Exercise goal:
Quote from the first line below through the line that contains "This screenshot has width=1320, height=896.", both included, and leave the pictures out.

Working data:
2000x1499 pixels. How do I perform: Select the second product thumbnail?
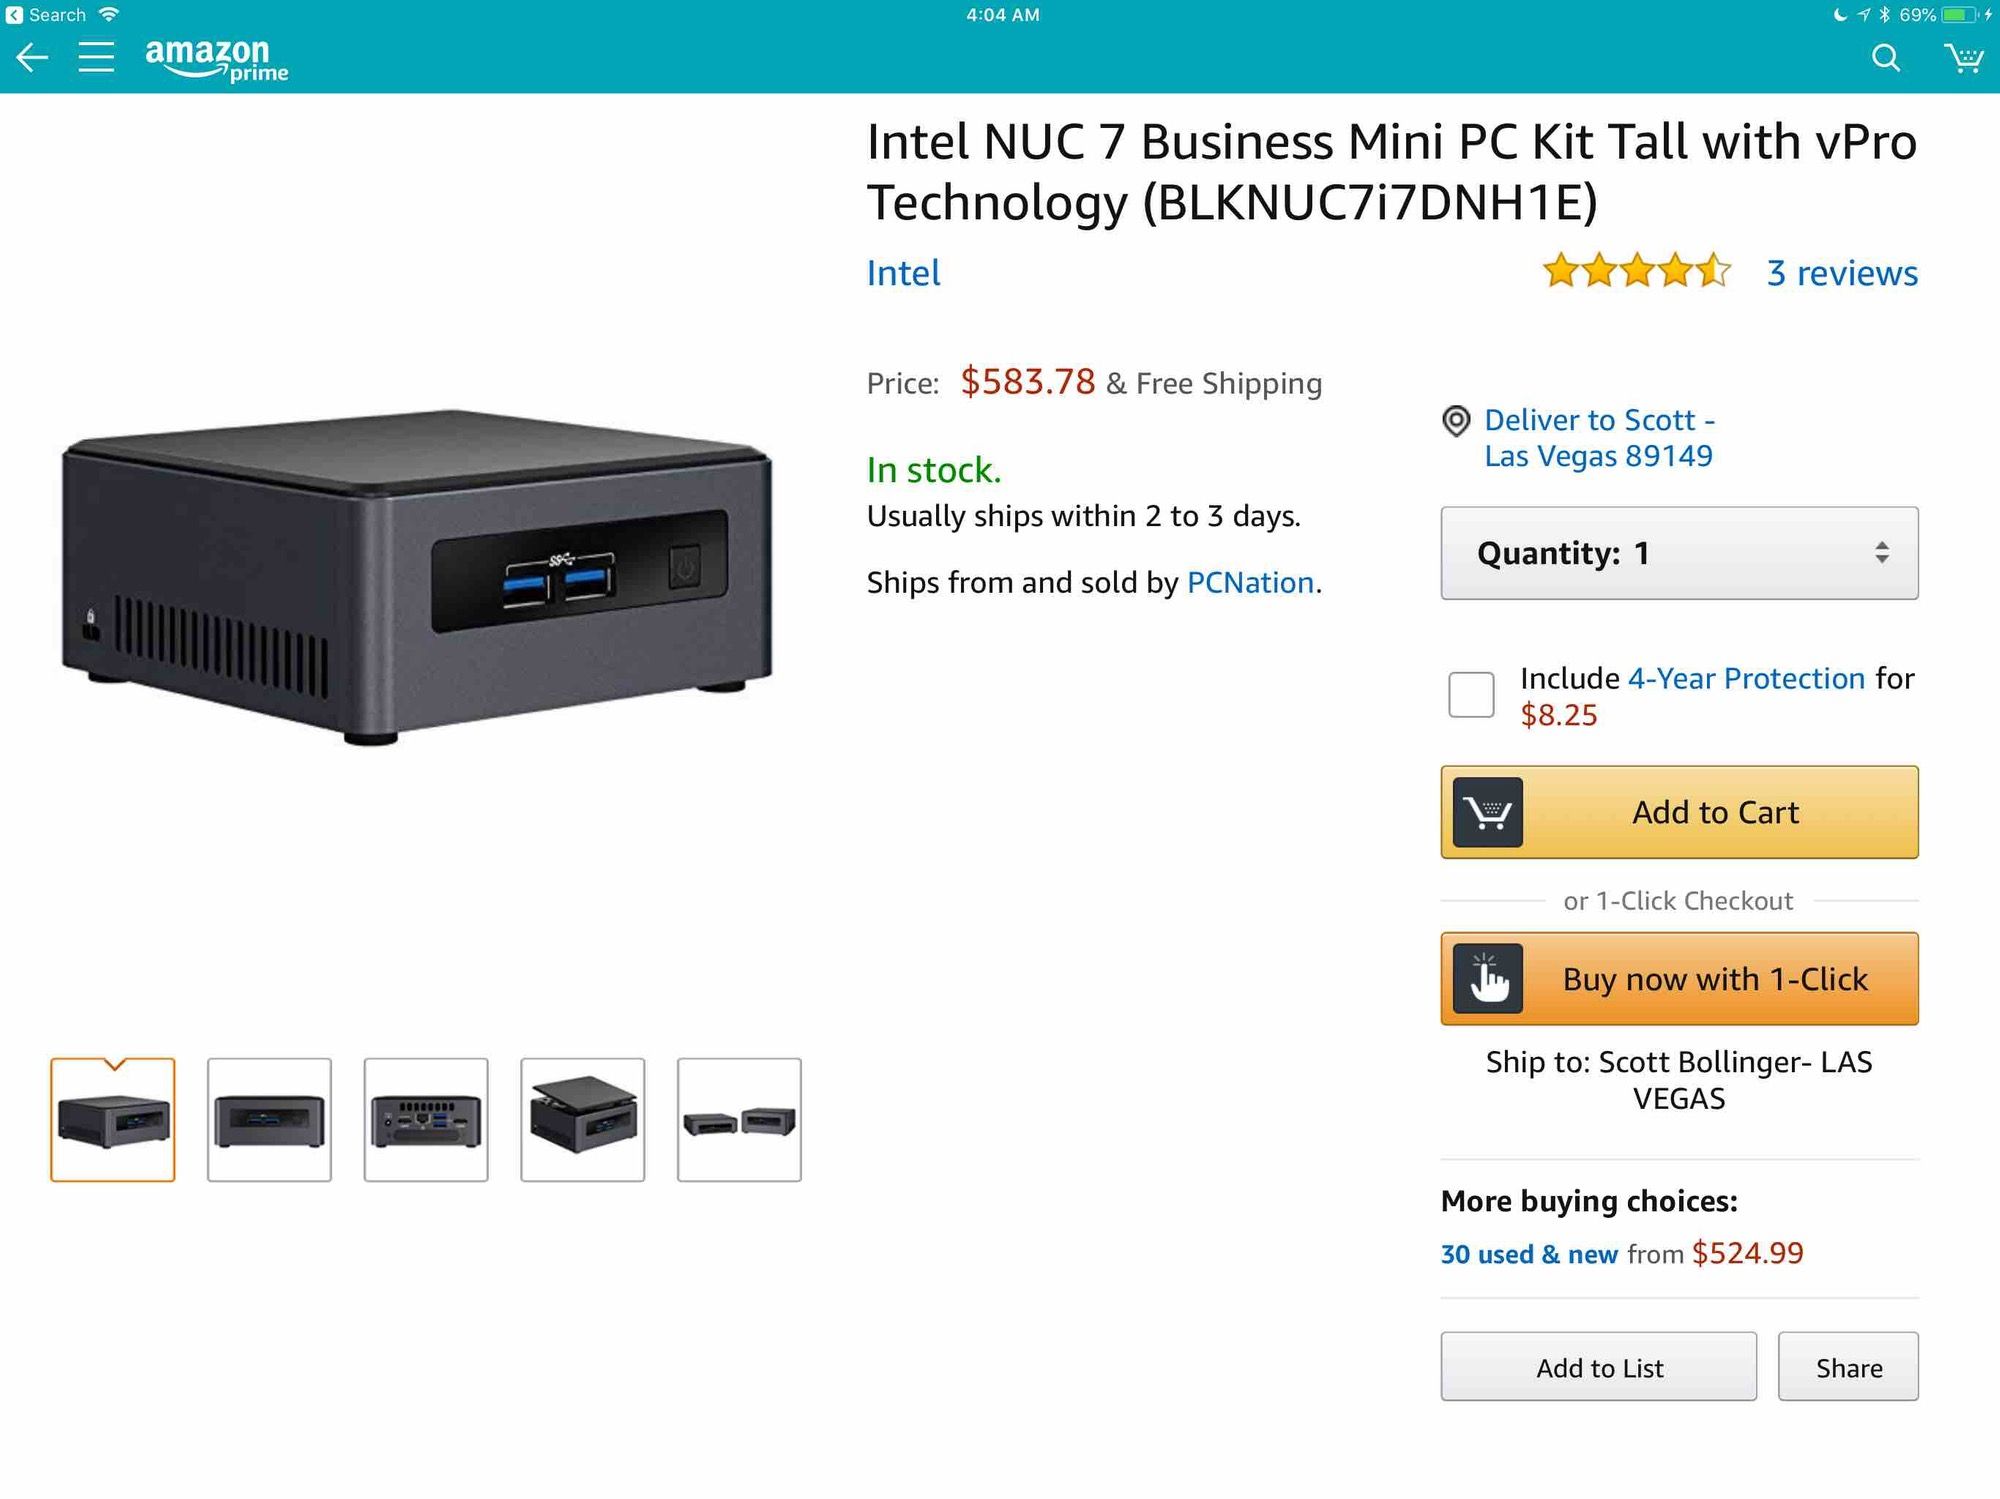pos(269,1120)
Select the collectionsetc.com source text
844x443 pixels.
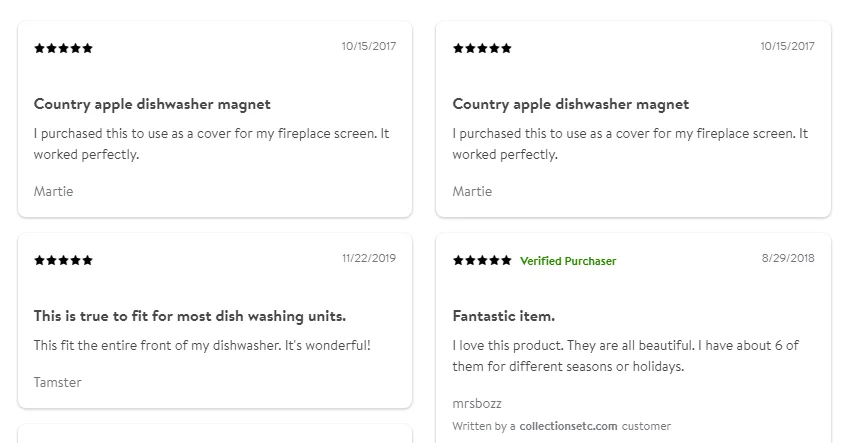tap(568, 426)
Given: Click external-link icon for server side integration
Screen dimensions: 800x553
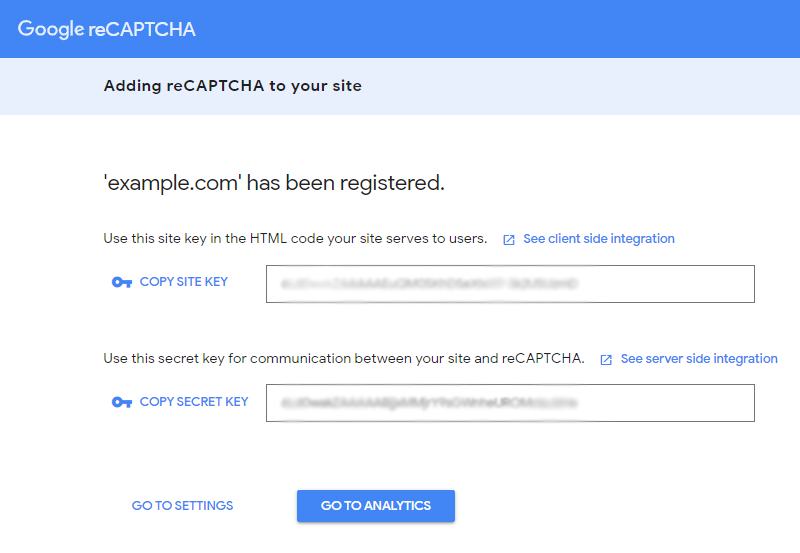Looking at the screenshot, I should [x=606, y=360].
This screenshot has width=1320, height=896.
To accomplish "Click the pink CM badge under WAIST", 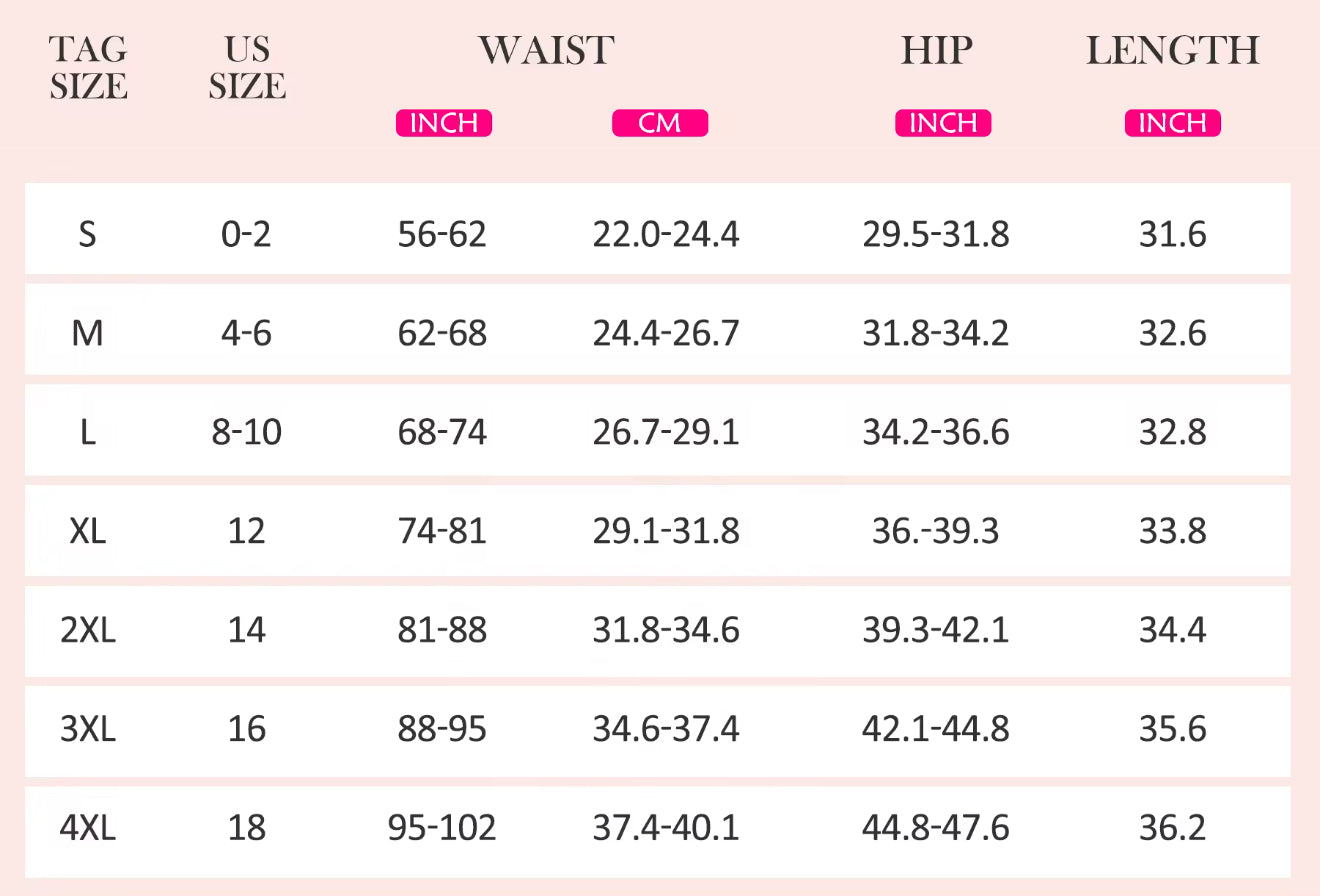I will coord(659,123).
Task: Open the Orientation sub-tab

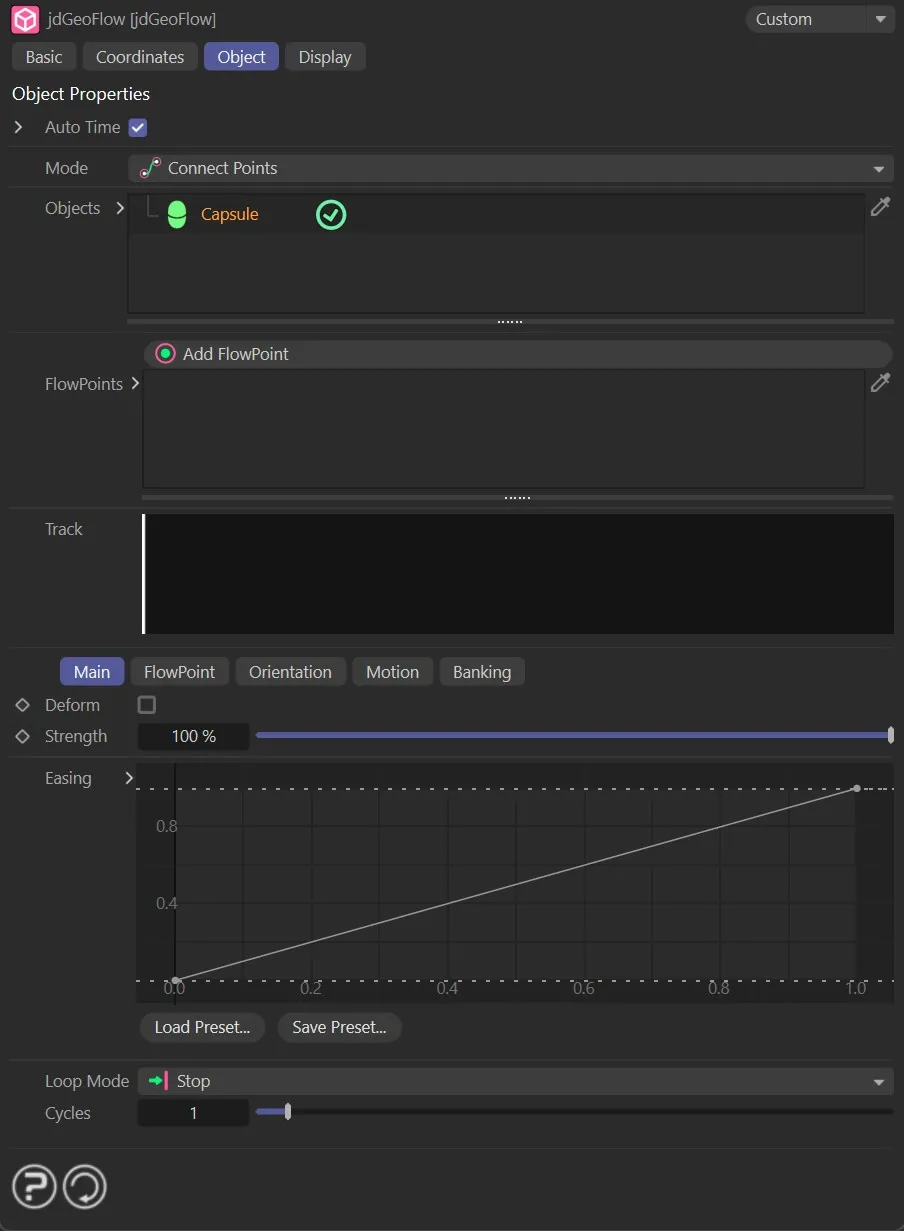Action: click(x=290, y=672)
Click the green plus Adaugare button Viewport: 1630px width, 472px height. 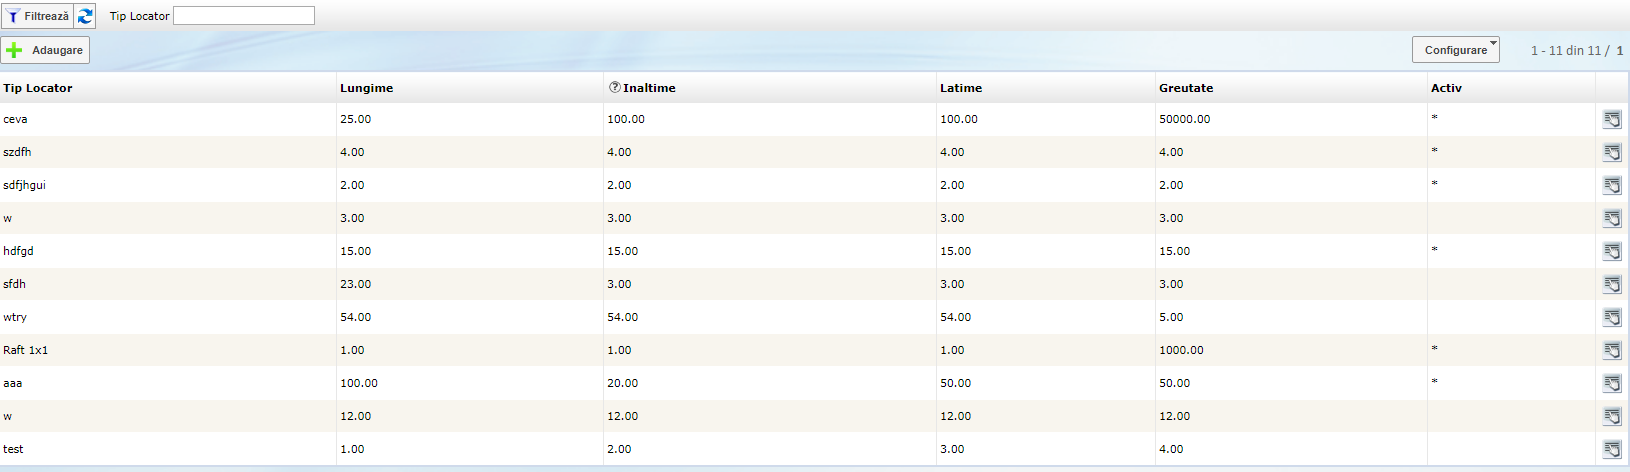point(45,50)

Solution to the problem:
2000x1499 pixels. How do I perform: Select the second product thumbnail?
pos(269,1120)
Select the collectionsetc.com source text
844x443 pixels.
tap(568, 426)
Given: Click external-link icon for server side integration
Screen dimensions: 800x553
Looking at the screenshot, I should [x=606, y=360].
This screenshot has width=1320, height=896.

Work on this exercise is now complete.